**Your goal**
Give back only the line containing "Click the Video camera icon" and every line after it through the end of the data below, transcribed exactly.

[Data extracted from a collection]

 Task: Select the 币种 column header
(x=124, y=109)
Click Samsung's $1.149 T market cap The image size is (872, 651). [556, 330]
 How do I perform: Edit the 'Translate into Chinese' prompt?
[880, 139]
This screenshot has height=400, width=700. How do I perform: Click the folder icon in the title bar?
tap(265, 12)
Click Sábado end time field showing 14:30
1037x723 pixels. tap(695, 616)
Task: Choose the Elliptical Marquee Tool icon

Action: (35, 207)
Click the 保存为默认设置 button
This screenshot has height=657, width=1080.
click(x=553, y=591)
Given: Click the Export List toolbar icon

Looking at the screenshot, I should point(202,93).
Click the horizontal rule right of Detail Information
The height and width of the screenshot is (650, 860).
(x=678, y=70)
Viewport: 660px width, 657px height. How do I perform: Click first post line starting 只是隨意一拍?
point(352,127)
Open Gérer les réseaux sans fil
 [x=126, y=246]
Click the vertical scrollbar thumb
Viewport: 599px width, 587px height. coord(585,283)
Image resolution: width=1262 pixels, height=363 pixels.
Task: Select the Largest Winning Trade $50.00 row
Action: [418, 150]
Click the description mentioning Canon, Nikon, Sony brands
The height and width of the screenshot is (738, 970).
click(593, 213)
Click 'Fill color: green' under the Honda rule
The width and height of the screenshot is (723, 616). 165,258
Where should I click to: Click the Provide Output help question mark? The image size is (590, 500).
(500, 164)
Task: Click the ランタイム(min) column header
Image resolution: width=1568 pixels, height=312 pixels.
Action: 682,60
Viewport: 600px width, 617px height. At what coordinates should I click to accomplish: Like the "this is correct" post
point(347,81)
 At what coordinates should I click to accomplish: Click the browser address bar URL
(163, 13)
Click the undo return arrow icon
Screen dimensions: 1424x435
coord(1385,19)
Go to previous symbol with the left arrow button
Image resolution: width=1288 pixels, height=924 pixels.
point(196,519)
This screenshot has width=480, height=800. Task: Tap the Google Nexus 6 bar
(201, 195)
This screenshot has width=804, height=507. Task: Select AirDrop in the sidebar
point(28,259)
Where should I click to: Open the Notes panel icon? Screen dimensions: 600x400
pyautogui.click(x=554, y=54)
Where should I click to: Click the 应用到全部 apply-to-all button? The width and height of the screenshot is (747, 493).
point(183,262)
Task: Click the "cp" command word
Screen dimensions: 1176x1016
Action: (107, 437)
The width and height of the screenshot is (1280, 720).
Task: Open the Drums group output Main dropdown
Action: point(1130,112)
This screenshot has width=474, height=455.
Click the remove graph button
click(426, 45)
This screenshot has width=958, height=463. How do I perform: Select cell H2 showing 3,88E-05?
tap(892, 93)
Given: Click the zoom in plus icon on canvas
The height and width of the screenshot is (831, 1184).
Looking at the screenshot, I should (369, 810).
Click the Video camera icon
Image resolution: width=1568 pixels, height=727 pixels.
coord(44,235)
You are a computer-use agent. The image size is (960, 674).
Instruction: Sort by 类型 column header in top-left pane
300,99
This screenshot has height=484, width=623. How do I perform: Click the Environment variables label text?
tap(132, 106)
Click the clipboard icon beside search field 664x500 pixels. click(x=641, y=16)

**Exercise response**
Click the Video camera icon
Image resolution: width=1568 pixels, height=727 pixels.
coord(44,235)
You are a computer-use agent. The image size is (960, 674).
Instruction: Sort by 类型 column header in top-left pane
300,99
This screenshot has height=484, width=623. How do I perform: Click the Environment variables label text?
tap(132, 106)
Click the clipboard icon beside search field 664x500 pixels. click(x=641, y=16)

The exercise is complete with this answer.